STUDIO: Olive Films | DIRECTOR: John Cassavetes | CAST: Bobby Darin, Stella Stevens, Everett Chambers, Nick Dennis, Vince Edwards, Val Avery, Seymour Cassel
RELEASE DATE: 5/29/12 | PRICE: DVD $24.95, Blu-ray $29.95
BONUSES: none
SPECS: NR | 103 min. | Drama | 1:85 fullscreen | stereo
Fans of John Cassavetes’ trailblazing independent work have long awaited a professional release of 1961′s Too Late Blues, the film he made in the mainstream that is the most like his “personal” masterworks. The film has never been available for the home-entertainment market and is invaluable, as it illustrates what his incredibly honest vision of relationships looked liked in a Hollywood context.

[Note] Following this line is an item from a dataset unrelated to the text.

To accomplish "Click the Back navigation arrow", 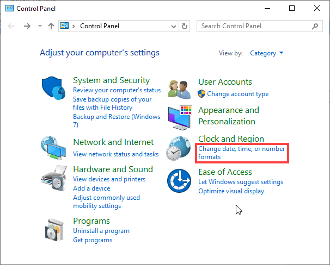I will [12, 26].
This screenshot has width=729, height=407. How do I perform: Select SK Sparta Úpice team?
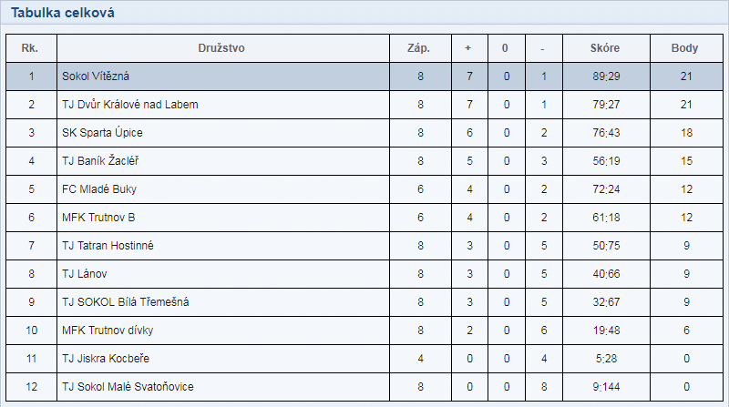tap(102, 133)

The plotline is a staple of Forties melodrama, the jazz musician who mistreats those around him until he gets his comeuppance. As played here by Bobby Darin (always game for a professional challenge), the character is abrasive and possessing of an uncertain talent that seems to flourish only in collaboration.
It’s easy to see Darin’s character as Cassavetes’ stand-in for himself: a sincere artist who agrees to “sell out” to the mainstream, but realizes his talent really lies in the margins, working with people he’s comfortable with. Cassavetes wasn’t that “alone,” though, when he made his big-budget (by his standards) Hollywood debut as a filmmaker — he cast a number of his NYC actor friends (the “introducing…” credit here contains two rows of names!), including Seymour Cassel, Val Avery and Rupert Crosse.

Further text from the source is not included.